━━ AVAILABLE DATA

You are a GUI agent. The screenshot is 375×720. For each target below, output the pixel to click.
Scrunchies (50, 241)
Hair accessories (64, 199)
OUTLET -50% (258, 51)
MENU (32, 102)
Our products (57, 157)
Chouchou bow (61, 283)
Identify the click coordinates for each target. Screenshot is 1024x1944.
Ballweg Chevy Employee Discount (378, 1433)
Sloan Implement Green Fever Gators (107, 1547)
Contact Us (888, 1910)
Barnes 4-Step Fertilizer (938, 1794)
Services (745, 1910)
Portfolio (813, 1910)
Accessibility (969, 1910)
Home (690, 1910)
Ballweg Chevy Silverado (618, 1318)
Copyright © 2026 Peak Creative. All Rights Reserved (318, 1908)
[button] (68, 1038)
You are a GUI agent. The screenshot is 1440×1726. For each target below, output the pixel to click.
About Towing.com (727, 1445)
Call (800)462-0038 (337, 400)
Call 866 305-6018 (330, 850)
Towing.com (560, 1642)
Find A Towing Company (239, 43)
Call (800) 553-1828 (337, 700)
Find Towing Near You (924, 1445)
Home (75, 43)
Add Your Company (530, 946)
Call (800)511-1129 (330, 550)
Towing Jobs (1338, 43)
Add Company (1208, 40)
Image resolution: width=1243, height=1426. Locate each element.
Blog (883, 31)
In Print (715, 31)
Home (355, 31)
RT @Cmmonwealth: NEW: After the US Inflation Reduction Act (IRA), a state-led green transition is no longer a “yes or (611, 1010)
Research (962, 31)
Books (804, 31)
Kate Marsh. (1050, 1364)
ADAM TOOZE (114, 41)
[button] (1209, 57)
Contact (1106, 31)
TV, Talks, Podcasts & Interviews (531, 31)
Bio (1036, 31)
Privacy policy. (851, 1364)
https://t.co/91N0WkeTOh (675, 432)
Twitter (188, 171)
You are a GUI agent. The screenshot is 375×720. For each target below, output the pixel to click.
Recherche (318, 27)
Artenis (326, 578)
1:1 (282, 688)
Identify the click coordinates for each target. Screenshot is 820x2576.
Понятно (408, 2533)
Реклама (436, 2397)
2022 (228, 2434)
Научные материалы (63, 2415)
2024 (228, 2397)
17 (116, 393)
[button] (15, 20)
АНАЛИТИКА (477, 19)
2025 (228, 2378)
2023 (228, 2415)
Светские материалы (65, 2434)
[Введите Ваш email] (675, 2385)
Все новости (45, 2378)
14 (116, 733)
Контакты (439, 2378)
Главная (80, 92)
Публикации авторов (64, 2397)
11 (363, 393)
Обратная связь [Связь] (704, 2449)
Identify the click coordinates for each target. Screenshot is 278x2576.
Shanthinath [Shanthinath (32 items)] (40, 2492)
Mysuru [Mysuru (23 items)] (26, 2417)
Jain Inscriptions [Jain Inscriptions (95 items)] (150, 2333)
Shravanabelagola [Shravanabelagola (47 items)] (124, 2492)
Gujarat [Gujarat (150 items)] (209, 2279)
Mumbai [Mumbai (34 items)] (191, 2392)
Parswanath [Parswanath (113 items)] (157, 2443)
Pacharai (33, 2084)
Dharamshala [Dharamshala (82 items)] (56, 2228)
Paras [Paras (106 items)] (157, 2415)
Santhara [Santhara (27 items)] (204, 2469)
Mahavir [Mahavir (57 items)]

━━━━

• _EXERCISE PROMPT_: Could you transcribe all of the records above word for word, without changing anything?

• _THE SOLUTION_:
You are a GUI agent. The screenshot is 375×720. For each target below, output the pixel to click.
Scrunchies (50, 241)
Hair accessories (64, 199)
OUTLET -50% (258, 51)
MENU (32, 102)
Our products (57, 157)
Chouchou bow (61, 283)
Identify the click coordinates for each target. Screenshot is 1024x1944.
Ballweg Chevy Employee Discount (378, 1433)
Sloan Implement Green Fever Gators (107, 1547)
Contact Us (888, 1910)
Barnes 4-Step Fertilizer (938, 1794)
Services (745, 1910)
Portfolio (813, 1910)
Accessibility (969, 1910)
Home (690, 1910)
Ballweg Chevy Silverado (618, 1318)
Copyright © 2026 Peak Creative. All Rights Reserved (318, 1908)
[button] (68, 1038)
You are a GUI agent. The screenshot is 1440×1726. For each target below, output the pixel to click.
About Towing.com (727, 1445)
Call (800)462-0038 (337, 400)
Call 866 305-6018 (330, 850)
Towing.com (560, 1642)
Find A Towing Company (239, 43)
Call (800) 553-1828 (337, 700)
Find Towing Near You (924, 1445)
Home (75, 43)
Add Your Company (530, 946)
Call (800)511-1129 (330, 550)
Towing Jobs (1338, 43)
Add Company (1208, 40)
Image resolution: width=1243, height=1426. Locate each element.
Blog (883, 31)
In Print (715, 31)
Home (355, 31)
RT @Cmmonwealth: NEW: After the US Inflation Reduction Act (IRA), a state-led green transition is no longer a “yes or (611, 1010)
Research (962, 31)
Books (804, 31)
Kate Marsh. (1050, 1364)
ADAM TOOZE (114, 41)
[button] (1209, 57)
Contact (1106, 31)
TV, Talks, Podcasts & Interviews (531, 31)
Bio (1036, 31)
Privacy policy. (851, 1364)
https://t.co/91N0WkeTOh (675, 432)
Twitter (188, 171)
You are a GUI agent. The screenshot is 375×720. For each target below, output the pixel to click.
Recherche (318, 27)
Artenis (326, 578)
1:1 (282, 688)
Identify the click coordinates for each target. Screenshot is 820x2576.
Понятно (408, 2533)
Реклама (436, 2397)
2022 (228, 2434)
Научные материалы (63, 2415)
2024 (228, 2397)
17 (116, 393)
[button] (15, 20)
АНАЛИТИКА (477, 19)
2025 (228, 2378)
2023 (228, 2415)
Светские материалы (65, 2434)
[Введите Ваш email] (675, 2385)
Все новости (45, 2378)
14 (116, 733)
Контакты (439, 2378)
Главная (80, 92)
Публикации авторов (64, 2397)
11 (363, 393)
Обратная связь [Связь] (704, 2449)
Identify the click coordinates for each target. Screenshot is 278x2576.
Shanthinath [Shanthinath (32 items)] (40, 2492)
Mysuru [Mysuru (23 items)] (26, 2417)
Jain Inscriptions [Jain Inscriptions (95 items)] (150, 2333)
Shravanabelagola [Shravanabelagola (47 items)] (124, 2492)
Gujarat [Gujarat (150 items)] (209, 2279)
Mumbai [Mumbai (34 items)] (191, 2392)
Parswanath [Parswanath (113 items)] (157, 2443)
Pacharai (33, 2084)
Dharamshala [Dharamshala (82 items)] (56, 2228)
Paras [Paras (106 items)] (157, 2415)
Santhara [Santhara (27 items)] (204, 2469)
Mahavir [Mahavir (57 items)]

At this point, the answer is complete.